Since the start of the coronavirus disease-2019 (COVID-19) pandemic, severe acute respiratory syndrome coronavirus-2 (SARS-CoV-2) has caused more than 2 million deaths worldwide. Multiple vaccines have been deployed to date, but the continual evolution of the viral receptor-binding domain (RBD) has recently challenged their efficacy. In particular, SARS-CoV-2 variants originating in the U.K. (B.1.1.7), South Africa (B.1.351) and New York (B.1.526) have reduced neutralization activity from convalescent sera and compromised the efficacy of antibody cocktails that received emergency use authorization. Whereas vaccines can be updated periodically to account for emerging variants, complementary strategies are urgently needed to avert viral escape. One potential alternative is the use of camelid VHHs (also known as nanobodies), which due to their small size can recognize protein crevices that are inaccessible to conventional antibodies. Here, we isolate anti-RBD nanobodies from llamas and "nanomice" we engineered to produce VHHs cloned from alpacas, dromedaries and camels. Through binding assays and cryo-electron microscopy, we identified two sets of highly neutralizing nanobodies. The first group expresses VHHs that circumvent RBD antigenic drift by recognizing a region outside the ACE2-binding site that is conserved in coronaviruses but is not typically targeted by monoclonal antibodies. The second group is almost exclusively focused to the RBD-ACE2 interface and fails to neutralize pseudoviruses carrying the E484K or N501Y substitutions. Notably however, they do neutralize the RBD variants when expressed as homotrimers, rivaling the most potent antibodies produced to date against SARS-CoV-2. These findings demonstrate that multivalent nanobodies overcome SARS-CoV-2 variant mutations through two separate mechanisms: enhanced avidity for the ACE2 binding domain, and recognition of conserved epitopes largely inaccessible to human antibodies. Therefore, while new SARS-CoV-2 mutants will continue to emerge, nanobodies represent promising tools to prevent COVID-19 mortality when vaccines are compromised.

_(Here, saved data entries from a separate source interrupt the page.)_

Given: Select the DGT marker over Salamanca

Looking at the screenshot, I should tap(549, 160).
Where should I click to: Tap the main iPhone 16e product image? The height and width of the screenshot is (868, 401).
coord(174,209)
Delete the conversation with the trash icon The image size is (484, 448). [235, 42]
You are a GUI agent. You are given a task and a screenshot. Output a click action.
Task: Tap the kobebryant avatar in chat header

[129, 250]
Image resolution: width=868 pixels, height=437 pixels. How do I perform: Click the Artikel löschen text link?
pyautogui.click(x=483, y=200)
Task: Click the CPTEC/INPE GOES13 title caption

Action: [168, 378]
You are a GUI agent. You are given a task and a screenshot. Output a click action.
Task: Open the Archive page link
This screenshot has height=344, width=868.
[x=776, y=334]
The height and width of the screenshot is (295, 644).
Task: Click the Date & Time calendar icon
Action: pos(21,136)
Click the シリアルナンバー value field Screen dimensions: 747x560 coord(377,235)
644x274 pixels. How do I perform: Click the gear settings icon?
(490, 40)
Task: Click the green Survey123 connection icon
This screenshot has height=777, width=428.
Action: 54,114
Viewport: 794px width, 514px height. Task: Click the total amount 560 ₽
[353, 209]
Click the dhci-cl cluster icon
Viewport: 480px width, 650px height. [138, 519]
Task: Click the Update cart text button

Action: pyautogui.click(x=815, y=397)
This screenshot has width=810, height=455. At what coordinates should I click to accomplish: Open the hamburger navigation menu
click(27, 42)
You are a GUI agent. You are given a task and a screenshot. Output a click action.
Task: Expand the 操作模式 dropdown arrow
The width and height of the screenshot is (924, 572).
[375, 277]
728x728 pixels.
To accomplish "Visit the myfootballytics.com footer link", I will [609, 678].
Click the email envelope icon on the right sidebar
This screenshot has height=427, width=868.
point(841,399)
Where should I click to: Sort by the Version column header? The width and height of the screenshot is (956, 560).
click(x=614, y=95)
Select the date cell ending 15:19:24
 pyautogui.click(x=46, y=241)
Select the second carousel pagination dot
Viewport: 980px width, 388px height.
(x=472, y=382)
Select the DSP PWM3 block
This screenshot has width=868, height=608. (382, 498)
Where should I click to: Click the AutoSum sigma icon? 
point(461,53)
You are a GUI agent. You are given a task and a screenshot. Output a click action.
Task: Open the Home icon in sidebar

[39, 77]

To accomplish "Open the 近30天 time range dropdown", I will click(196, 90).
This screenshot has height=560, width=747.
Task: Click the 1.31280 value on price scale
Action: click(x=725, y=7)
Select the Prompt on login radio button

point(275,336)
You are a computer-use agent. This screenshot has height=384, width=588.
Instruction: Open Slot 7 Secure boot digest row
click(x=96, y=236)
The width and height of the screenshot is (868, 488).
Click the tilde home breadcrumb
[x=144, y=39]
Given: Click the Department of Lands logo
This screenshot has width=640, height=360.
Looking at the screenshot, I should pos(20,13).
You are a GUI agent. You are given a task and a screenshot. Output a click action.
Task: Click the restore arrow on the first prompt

自2019冠状病毒病(COVID-19)大流行开始以来,严重急性呼吸综合征冠状病毒2(SARS-CoV-2)已在全球范围内导致超过200万人死亡。迄今为止,多种疫苗已投入使用,但病毒受体结合域(RBD)的持续进化最近对其效力提出了挑战。特别是,源自英国(B.1.1.7)、南非(B.1.351)和纽约(B.1.526)的SARS-CoV-2变体降低了康复期血清的中和活性,并损害了获得紧急使用授权的抗体鸡尾酒疗法的效力。虽然疫苗可以定期更新以应对新出现的变体,但迫切需要补充策略来避免病毒逃逸。一种潜在的替代方法是使用骆驼科VHH(也称为纳米抗体),由于其尺寸小,它们可以识别传统抗体无法接近的蛋白质缝隙。在这里,我们从美洲驼以及我们工程改造以产生从羊驼、单峰骆驼和骆驼克隆的VHH的“纳米小鼠”中分离出抗RBD纳米抗体。通过结合试验和冷冻电子显微镜,我们鉴定出两组高度中和性的纳米抗体。第一组表达的VHH通过识别ACE2结合位点之外的一个区域来规避RBD抗原漂移,该区域在冠状病毒中保守,但通常不是单克隆抗体的靶向区域。第二组几乎完全聚焦于RBD-ACE2界面,无法中和携带E484K或N501Y替代突变的假病毒。然而,值得注意的是,当它们以同源三聚体形式表达时,确实能够中和RBD变体,与迄今为止针对SARS-CoV-2产生的最有效的抗体相当。这些发现表明,多价纳米抗体通过两种不同的机制克服SARS-CoV-2变体突变:增强对ACE2结合域的亲和力,以及识别人类抗体基本无法接近的保守表位。因此,虽然新出现的SARS-CoV-2突变体将继续出现,但当疫苗效力受损时,纳米抗体是预防COVID-19死亡的有前景的工具。